A motion for summary judgment “shall include a separate statement setting forth plainly and concisely all material facts that the moving party contends are undisputed.”  (Code of Civ. Proc. § 437c(b)(1).)  Moreover, California Rules of Court, rule 3.1350, sets forth the following requirements for the Separate Statement:

 

(1) The Separate Statement of Undisputed Material Facts in support of a motion must separately identify:

(A) Each cause of action, claim for damages, issue of duty, or affirmative defense that is the subject of the motion; and

(B) Each supporting material fact claimed to be without dispute with respect to the cause of action, claim for damages, issue of duty, or affirmative defense that is the subject of the motion.

(2) The separate statement should include only material facts and not any facts that are not pertinent to the disposition of the motion.

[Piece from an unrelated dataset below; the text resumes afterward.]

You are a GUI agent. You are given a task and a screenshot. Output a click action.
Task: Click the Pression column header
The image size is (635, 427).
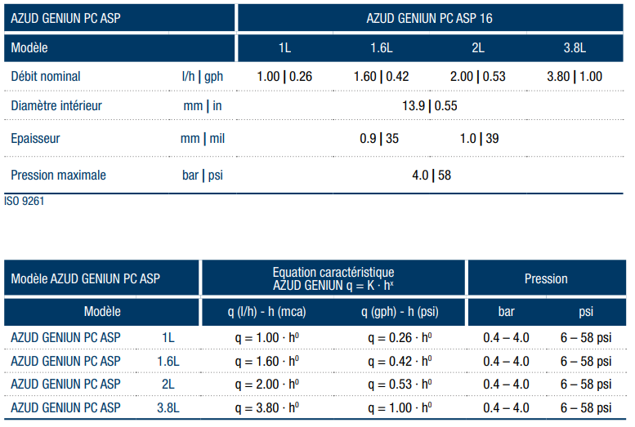pyautogui.click(x=546, y=279)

Here, Court finds that Plaintiff’s Separate Statement is defective and does not “plainly and concisely” present the facts that are relevant to the disposition of the second through fourth causes of action.  The Court cannot discern which of the facts presented for the first cause of action are dispositive to the elements for breach of lease agreement, negligence, and conversion.  The Court also notes that Plaintiff has included a fifth cause of action for violation of the Business and Professions Code §17200.  (Sep. St. p. 6.)  The fifth cause of action is not included in Plaintiff’s Complaint or anywhere in the instant Motion.

 

Accordingly, the hearing on the instant Motion is continued.  Plaintiff is ordered to file a supplemental Separate Statement that presents facts that are material to the elements for causes of action for breach of lease agreement, negligence, and conversion.

 

IV.           Conclusion & Order

 

For the foregoing reasons,

 

The hearing on Plaintiff’s Motion for Summary Judgment, or alternatively, Summary Adjudication is CONTINUED to MY 31, 2023 at 10:30 a.m. in Department 25 at the SPRING STREET COURTHOUSE.  Plaintiff is ordered to file supplemental papers addressing the issues discussed herein at least 16 court days before the next scheduled hearing.

 

Moving party is ordered to give notice.